Lessons for adaptive mesh refinement in numerical relativity

TL;DR

This paper evaluates the Berger-Rigoutsos AMR algorithm in the GRChombo code for numerical relativity, demonstrating high-quality gravitational waveform generation and discussing technical challenges and best practices for adaptive mesh refinement.

Contribution

It showcases the flexibility of the Berger-Rigoutsos AMR algorithm in GRChombo, compares its performance with established codes, and provides practical guidelines for effective mesh refinement in complex simulations.

Findings

GRChombo produces high-quality binary black-hole waveforms

Different refinement criteria impact numerical accuracy and efficiency

Guidelines are provided for choosing tagging criteria in various scenarios

Abstract

We demonstrate the flexibility and utility of the Berger-Rigoutsos Adaptive Mesh Refinement (AMR) algorithm used in the open-source numerical relativity code GRChombo for generating gravitational waveforms from binary black-hole inspirals, and for studying other problems involving non-trivial matter configurations.

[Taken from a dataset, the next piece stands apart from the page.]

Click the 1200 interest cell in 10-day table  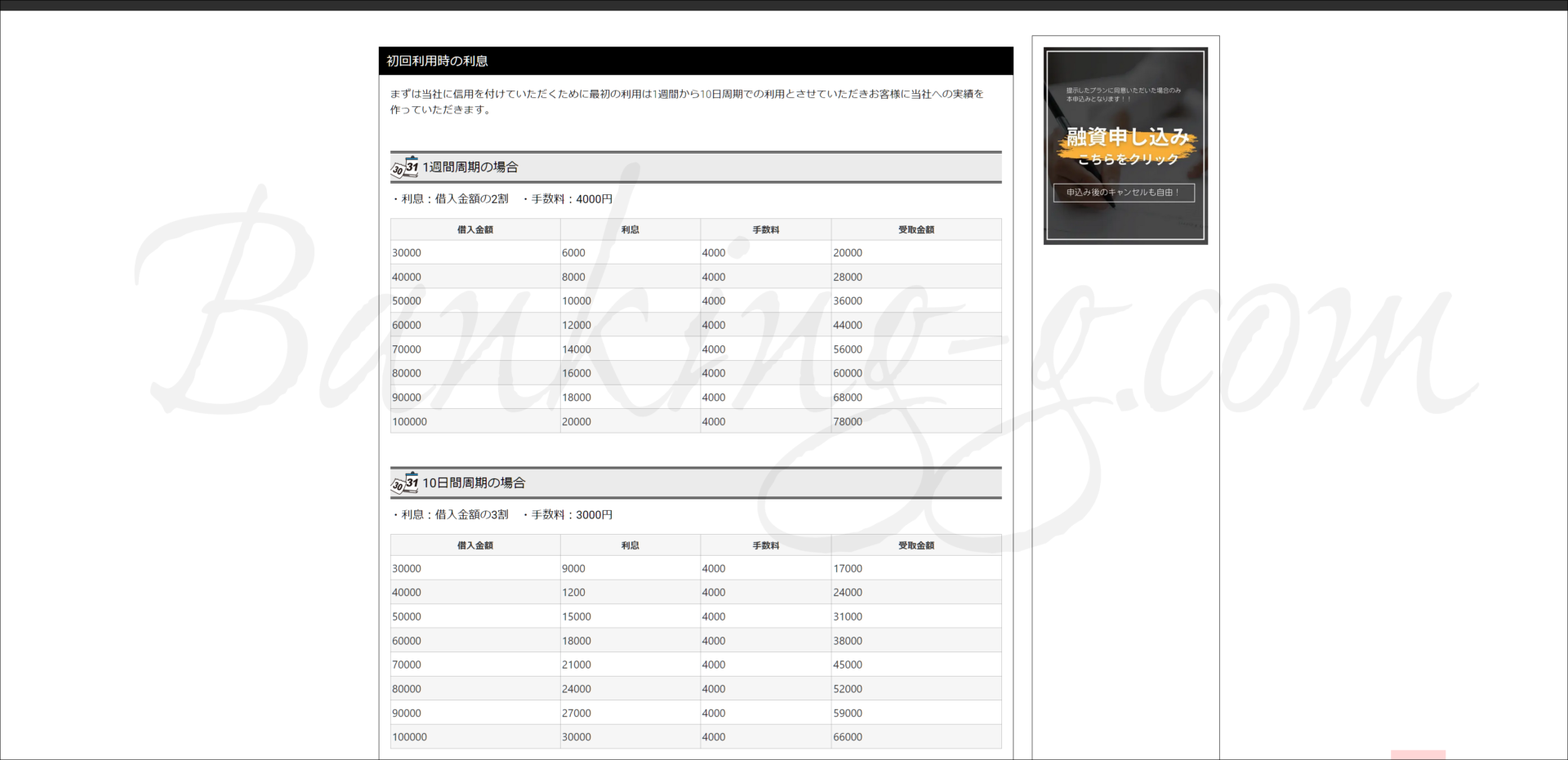click(573, 592)
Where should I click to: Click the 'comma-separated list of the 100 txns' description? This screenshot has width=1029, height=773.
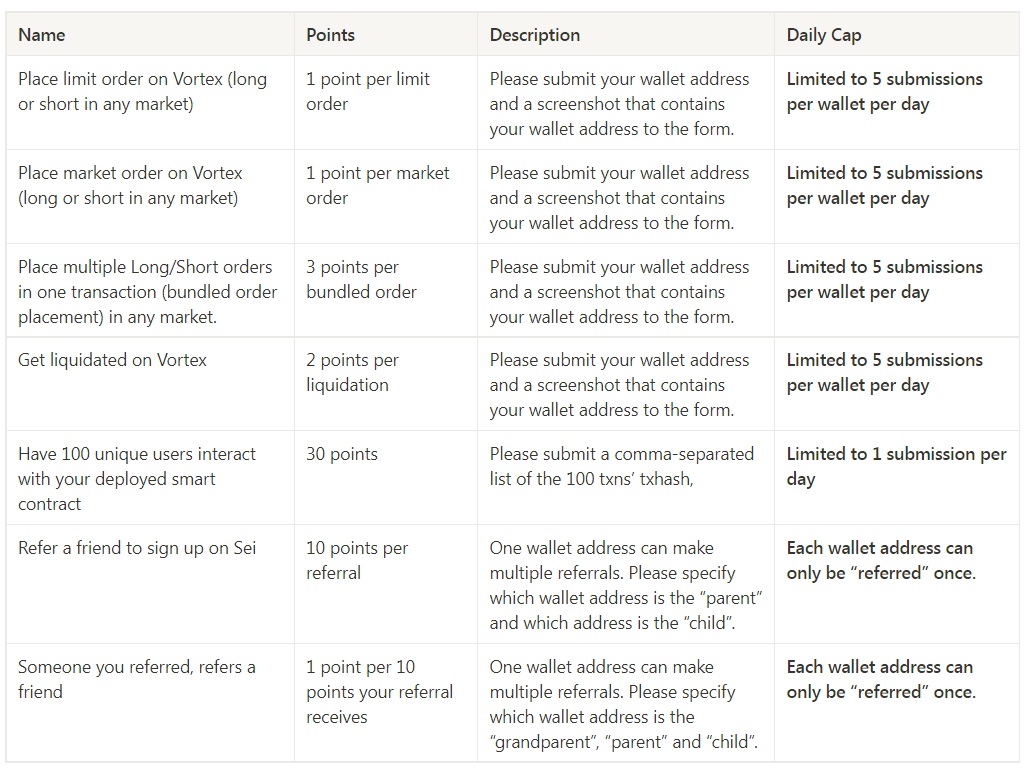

We show that GRChombo can produce high quality binary black-hole waveforms through a code comparison with the established numerical relativity code Lean. We also discuss some of the technical challenges involved in making use of full AMR (as opposed to, e.g. moving box mesh refinement), including the numerical effects caused by using various refinement criteria when regridding. We suggest several "rules of thumb" for when to use different tagging criteria for simulating a variety of physical phenomena. We demonstrate the use of these different criteria through example evolutions of a scalar field theory. Finally, we also review the current status and general capabilities of GRChombo.